Davide Casaleggio ha fornito risposta nel comunicato in cui annuncia querela nei confronti de Linkiesta:

[l’applicazione, ndr] chiedeva individualmente
alle singole persone di poter utilizzare alcuni dati per
verificare la propria classifica di attivismo (es. per aver
cambiato la propria immagine di facebook, o avere tanti amici
che utilizzavano l’app)

[…] i dati raccolti nel 2013 non sono stati utilizzati dalla
Casaleggio Associati per altre finalità e sono poi stati
cancellati alla fine dell’iniziativa in piena sintonia con la
legge, con le politiche di Facebook e con la normativa sulla
privacy.

Risposte che potrebbero essere confermate eventualmente in sede legale, così come attraverso un eventuale intervento del Garante nel caso decidesse di agire.

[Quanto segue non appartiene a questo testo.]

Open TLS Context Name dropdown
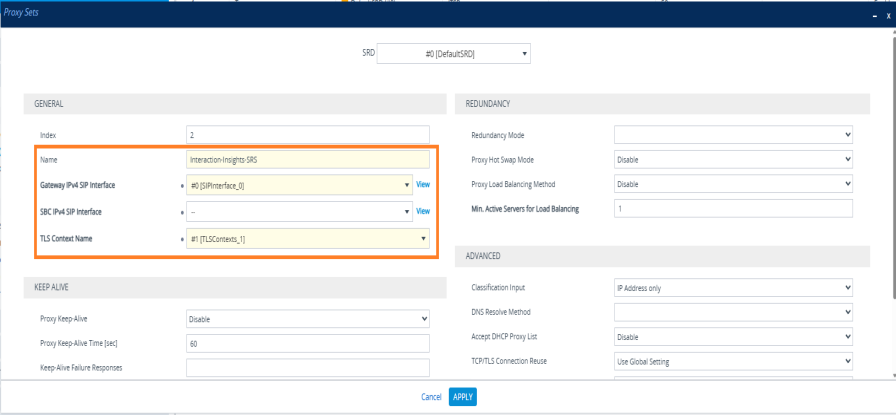Viewport: 896px width, 415px height. [x=307, y=238]
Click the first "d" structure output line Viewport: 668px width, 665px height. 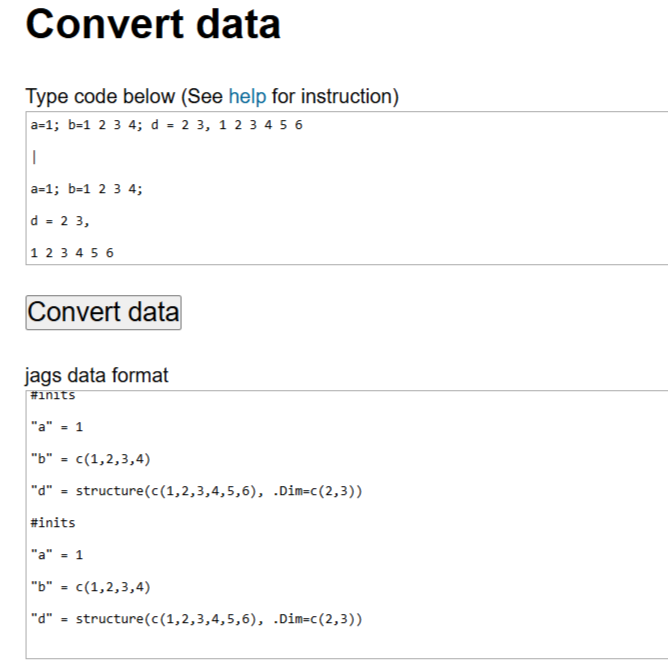click(x=196, y=491)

Un esempio di schermata di autorizzazione per l’applicazione JibJab del 2010 pubblicata su Techcrunch.com

Quali permessi si potevano ottenere su Facebook?

Potenzialmente un’applicazione poteva ottenere molti permessi, come per esempio pubblicare post a nome dell’utente. Vi siete mai domandati come mai qualche vostro amico pubblicava un’immagine con la truffa dei Ray-Ban a 29 euro con i link per l’acquisto su falsi store? Ecco, questi avevano molto probabilmente accettato qualche applicazione che ha permesso ai malintenzionati di pubblicare a loro nome l’esca per attirare utenti. Ovviamente, non è il caso (giusto dirlo) delle applicazioni citate negli screenshot di questo articolo.

Screenshot dei permessi per l’applicazione Video-Chat and Phone pubblicata su Medium nel 2016.